US-based INC members demand answers from church leaders

BURLINGAME, Calif.– Images of a church divided is uncommon for the Iglesia ni Cristo (INC) or Church of Christ, known to project a public image of unity and one mind. Public protests such as this are rarely seen since the Philippine-based church was founded in 1914 by Felix Manalo, born out of his dissatisfaction with the Catholic Church.

Manalo is viewed by his followers as God’s last messenger. They believe there is no salvation outside the INC. Within a century the church has grown to three million members worldwide who support the church through generous donations.

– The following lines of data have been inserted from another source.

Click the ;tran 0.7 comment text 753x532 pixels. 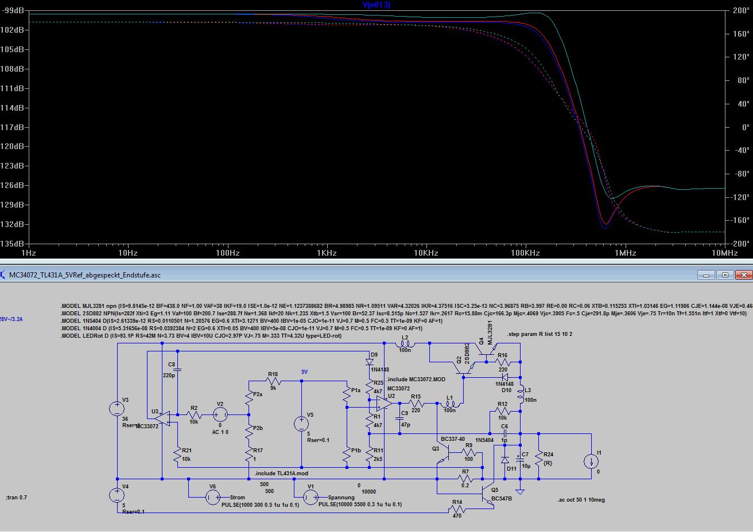coord(16,497)
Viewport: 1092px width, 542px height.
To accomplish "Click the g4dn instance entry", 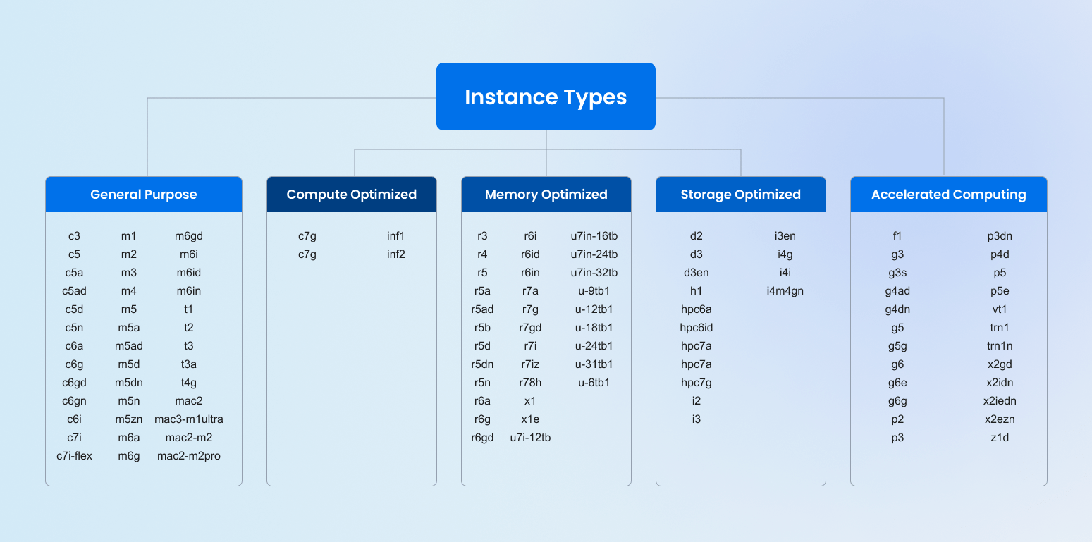I will (897, 309).
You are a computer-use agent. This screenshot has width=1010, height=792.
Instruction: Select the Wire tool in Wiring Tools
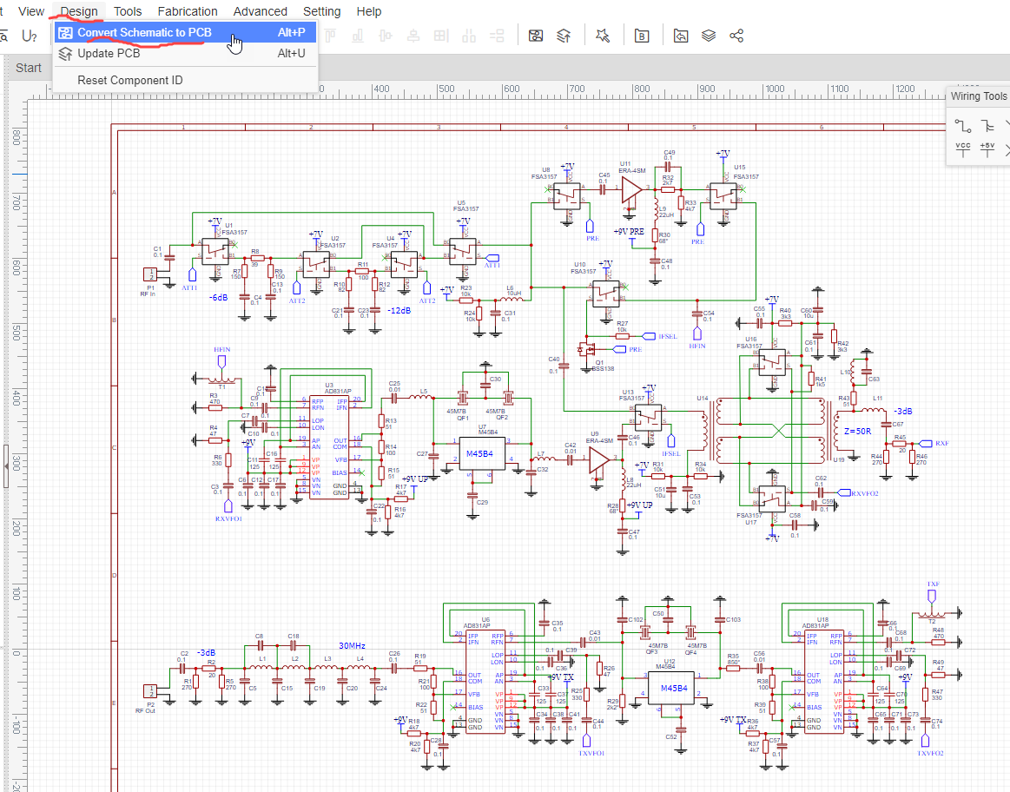pos(962,125)
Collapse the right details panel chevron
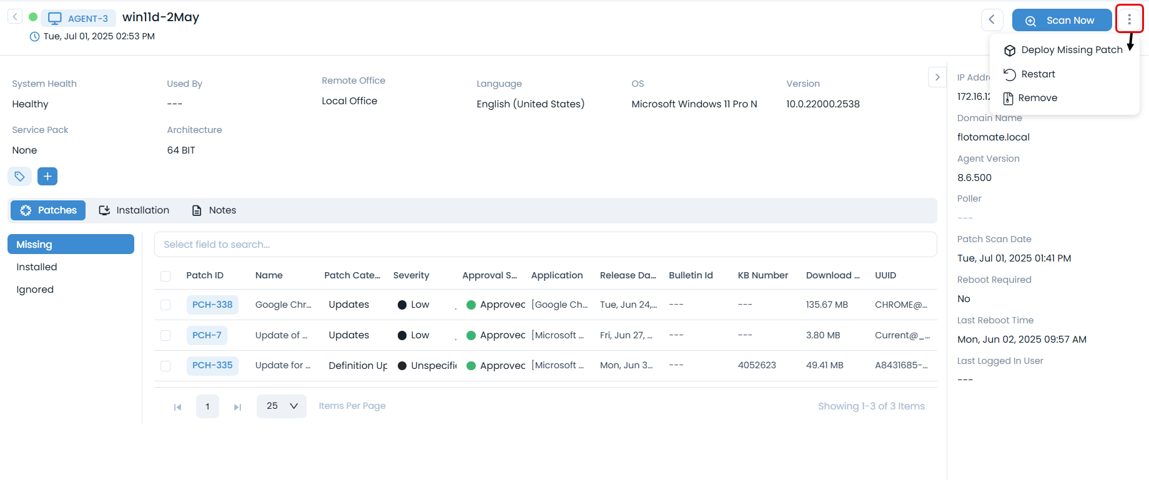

The largest congregation outside of the Philippines is in the United States. The INC wields much influence. Its endorsement is sought after by Philippine politicians during elections.

But now, a minority of followers in the US is speaking up by protesting against the corruption scandal rocking the church. “What we want is for members not to be threatened to be expelled,” said Ruby Suarez. “We need to be able to express our voice.”

“If they say we’re going against the teaching of the church, we are instructed to bring things to light,” said Humphrey Angeles.

Central to the controversy is the current INC Executive Minister, Eduardo Manalo, grandson of the founder, who in a bizarre move to expelled his very own mother, Tenny, and brother, Angel, from the church — further fueling the scandal.

There are reports that critics within the INC have been abducted and silenced. Some church leaders say mother and son have been speaking up against the misuse of funds by the INC’s church council.

The cost of speaking up against the INC is huge expulsion from the church. For its followers a fate tantamount to death, something one INC minister in Fremont, California learned the hard way.

Bro. Louie Cayabyab disobeyed orders from the Central Office in the Philippines to read before his congregation the expulsion order against Tenny and Angel Manalo on charges of dividing the church. The minister stepped down from office, and now he fears for his life. “My heart breaks,” said Cayabyab. “It is simply unacceptable. I can’t read those circulars. That would just leave an emotional scar on me for the rest of my life that I read something not true.”

His message would have been unthinkable before, now he said if necessary, some members of the church council must be replaced, and ministers must speak up. “Let us face the truth, if we truly love the church let us stand for what is right,” said Cayabyab.

Iglesia ni Cristo is facing its most difficult crisis in 101 years. And while it is run by fallible men, its followers hope that when this crisis is over, the true church of God will remain standing.